Hasta sus últimos días Takeda Sokaku actuó con cautela, cuidándose siempre de la venganza de alguno de los aliados de los que mató.
Durante todo este tiempo, Morihei sentía en la práctica de las técnicas del Budo algo mas allá de la eficacia de éstas, eran como relámpagos de algo más grande que todo lo demás; pero solo en eso se quedaba, en resplandores aun indescifrables para él. Al oír sobre la enfermedad de su padre, vendió todas sus propiedades en Hokkaido, y le dejó el dojo a Takeda.

lunes, 18 de agosto de 2008

Credo del Samurai

Sobre el valor:
El camino del valiente no sigue los pasos de la estupidez.

Sobre la lealtad:
Un perro sin amo vagabundea libre. El halcón de un Daimyo (Señor Feudal) vuela más alto.
Solo hay una lealtad superior a la del samurai hacia su Daimyo: la del Daimyo hacia sus súbditos.

Sobre el Respeto:
Un alma sin respeto es una morada en ruinas. Debe ser demolida para construir una nueva.

Sobre la Excelencia:
La perfección es una montaña inescalable que debe ser escalada a diario.

Sobre la Venganza:
La ofensa es como un buen haiku (Breve poema japonés de tres versos): puede ignorarse, desconocerse, perdonarse o borrarse, pero nunca puede ser olvidada.

Sobre la Espada:
Mi hoja es mi alma. Mi alma pertenece a mi Daimyo. Ultrajar mi hoja es afrentar a mi Daimyo.

Sobre el Honor:
La muerte no es eterna; el deshonor, sí.

Sobre la Muerte:
El samurai nace para morir. La muerte, pues, no es una maldición a evitar, sino el fin natural de toda vida.

El Credo del Samurai

No tengo parientes, Yo hago que la Tierra y el Cielo lo sean.

No tengo hogar, Yo hago que el Tan T'ien lo sea.

No tengo poder divino, Yo hago de la honestidad mi poder divino.

No tengo medios, Yo hago mis medios de la docilidad.

No tengo poder mágico, Yo hago de mi personalidad mi poder mágico.

No tengo cuerpo, Yo hago del estoicismo mi cuerpo.

No tengo ojos, Yo hago del relámpago mis ojos.

No tengo oídos, Yo hago de mi sensibilidad mis oídos.

No tengo extremidades, Yo hago de la rapidez mis extremidades.

No tengo leyes, Yo hago de mi auto-defensa mis leyes.

No tengo estrategia, Yo hago de lo correcto para matar y de lo correcto para restituir la vida mi estrategia.

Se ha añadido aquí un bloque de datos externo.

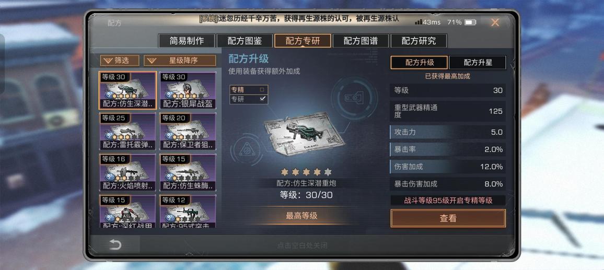Click the five-star rating row

point(306,172)
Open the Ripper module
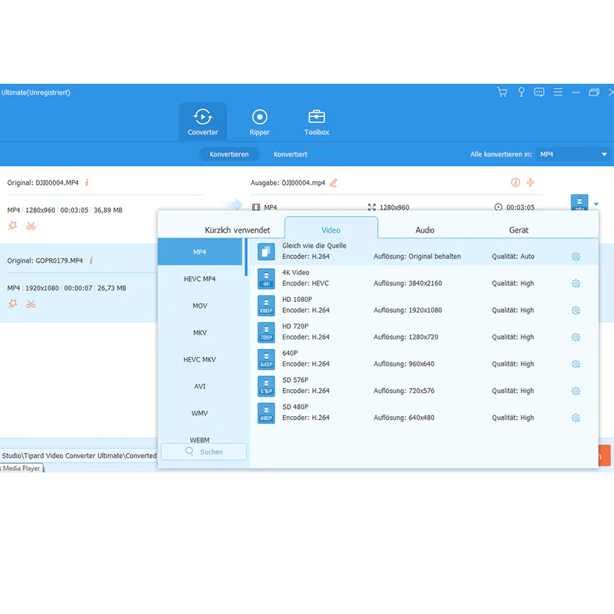The width and height of the screenshot is (614, 614). pyautogui.click(x=259, y=122)
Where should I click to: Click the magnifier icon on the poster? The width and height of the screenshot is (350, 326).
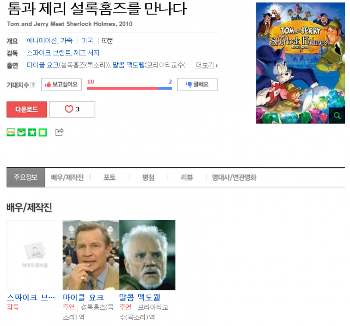337,115
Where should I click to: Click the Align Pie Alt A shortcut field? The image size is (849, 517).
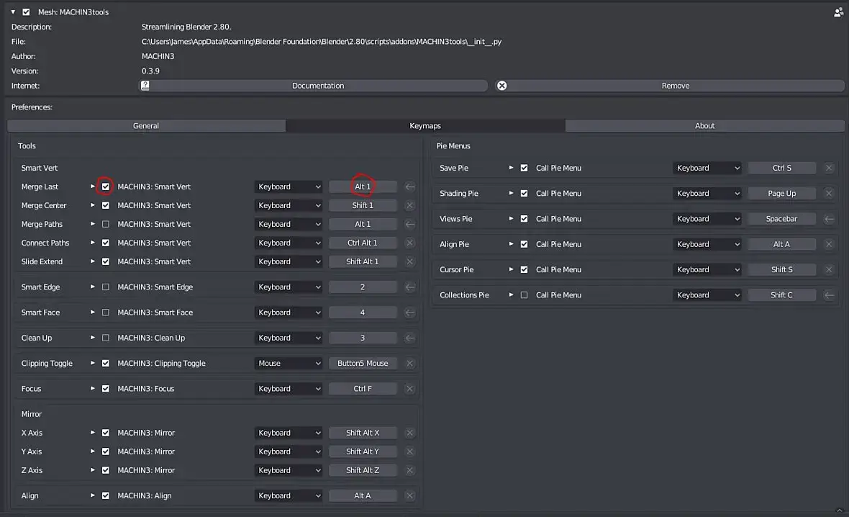[x=781, y=244]
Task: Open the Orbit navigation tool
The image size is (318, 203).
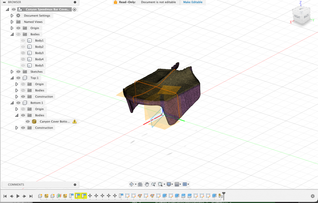Action: coord(132,184)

No tengo ideas, Yo hago de tomar la oportunidad de antemano mis ideas.

No tengo milagros, Yo hago de las leyes correctas mis milagros.

No tengo principios, Yo hago de la adaptabilidad a todas las circunstancias mis principios.

No tengo tácticas, Yo hago del vacío y la plenitud mis tácticas.

No tengo talento, Yo hago que mi astucia sea mi talento.

No tengo amigos, Yo hago de mi mente mi amiga.

No tengo enemigos, Yo hago del descuido mi enemigo.

No tengo armadura, Yo hago de la benevolencia mi armadura.

No tengo castillo, Yo hago de mi mente inamovible mi castillo.

No tengo espada, Yo hago de mi No mente mi espada.